**WHAT TO WORK ON**.
For the entries below, print exactly the lines between the line holding "Statues (157, 2254)" and the line holding "Mantra (102, 1606)", inclusive, and nothing else.

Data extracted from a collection
.....
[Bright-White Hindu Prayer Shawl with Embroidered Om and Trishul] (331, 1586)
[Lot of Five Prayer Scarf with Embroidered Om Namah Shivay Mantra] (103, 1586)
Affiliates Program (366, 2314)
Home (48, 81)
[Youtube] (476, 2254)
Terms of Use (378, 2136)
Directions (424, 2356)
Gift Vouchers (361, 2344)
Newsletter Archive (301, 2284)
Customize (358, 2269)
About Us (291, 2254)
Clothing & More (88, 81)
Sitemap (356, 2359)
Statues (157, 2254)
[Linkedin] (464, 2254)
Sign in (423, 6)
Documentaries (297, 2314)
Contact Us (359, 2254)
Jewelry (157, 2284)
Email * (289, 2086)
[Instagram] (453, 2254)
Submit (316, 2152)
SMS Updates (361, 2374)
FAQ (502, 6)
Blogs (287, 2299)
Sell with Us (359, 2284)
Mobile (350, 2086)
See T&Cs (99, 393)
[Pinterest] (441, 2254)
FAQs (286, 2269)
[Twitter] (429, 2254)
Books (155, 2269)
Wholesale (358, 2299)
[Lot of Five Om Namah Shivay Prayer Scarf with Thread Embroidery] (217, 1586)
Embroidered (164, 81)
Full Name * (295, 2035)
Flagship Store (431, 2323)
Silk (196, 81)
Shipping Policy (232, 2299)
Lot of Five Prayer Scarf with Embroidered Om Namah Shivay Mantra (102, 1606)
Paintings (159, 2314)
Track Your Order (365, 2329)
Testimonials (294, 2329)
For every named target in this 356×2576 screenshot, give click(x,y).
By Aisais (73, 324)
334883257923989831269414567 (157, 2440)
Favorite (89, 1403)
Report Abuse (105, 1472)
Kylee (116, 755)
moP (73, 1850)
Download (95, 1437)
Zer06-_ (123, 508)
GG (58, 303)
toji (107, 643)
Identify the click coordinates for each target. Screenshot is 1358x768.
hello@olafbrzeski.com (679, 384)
.....
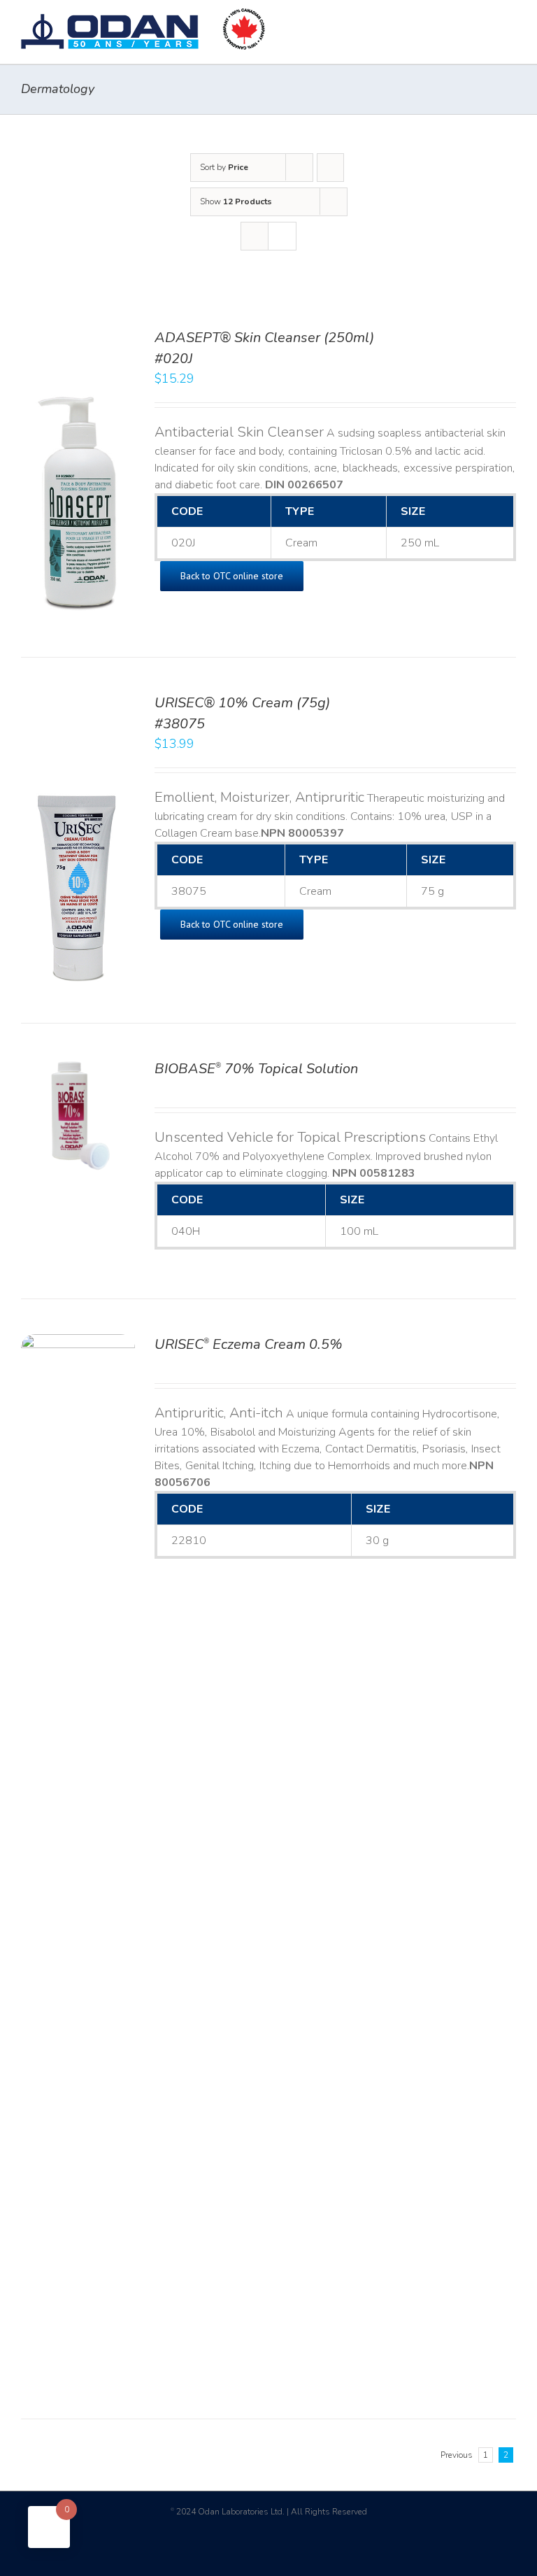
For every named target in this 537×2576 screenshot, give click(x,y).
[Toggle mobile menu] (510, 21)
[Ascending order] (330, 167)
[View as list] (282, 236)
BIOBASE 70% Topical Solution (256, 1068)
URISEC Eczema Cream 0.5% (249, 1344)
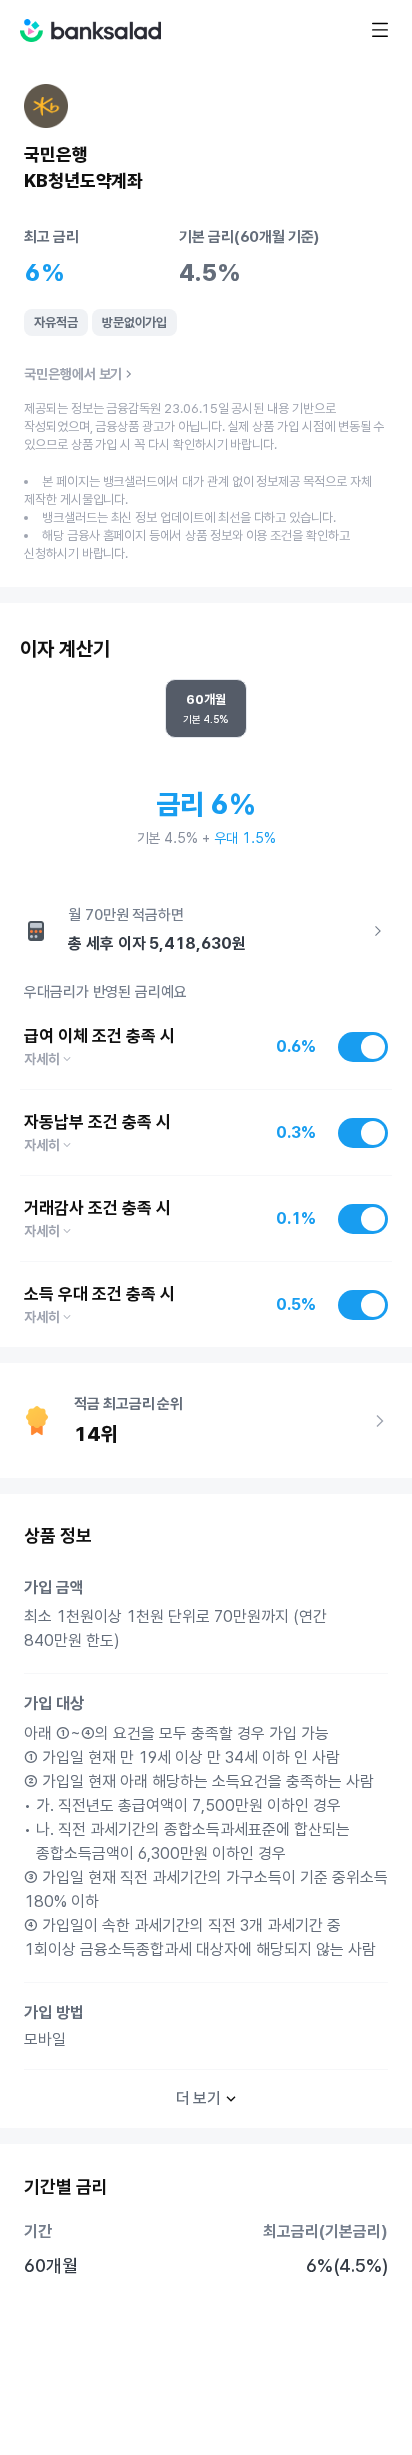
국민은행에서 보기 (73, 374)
.....
**SOLVED EXERCISE**.
Statues (157, 2254)
[Linkedin] (464, 2254)
Sign in (423, 6)
Documentaries (297, 2314)
Contact Us (359, 2254)
Jewelry (157, 2284)
Email * (289, 2086)
[Instagram] (453, 2254)
Submit (316, 2152)
SMS Updates (361, 2374)
FAQ (502, 6)
Blogs (287, 2299)
Sell with Us (359, 2284)
Mobile (350, 2086)
See T&Cs (99, 393)
[Pinterest] (441, 2254)
FAQs (286, 2269)
[Twitter] (429, 2254)
Books (155, 2269)
Wholesale (358, 2299)
[Lot of Five Om Namah Shivay Prayer Scarf with Thread Embroidery] (217, 1586)
Embroidered (164, 81)
Full Name * (295, 2035)
Flagship Store (431, 2323)
Silk (196, 81)
Shipping Policy (232, 2299)
Lot of Five Prayer Scarf with Embroidered Om Namah Shivay Mantra (102, 1606)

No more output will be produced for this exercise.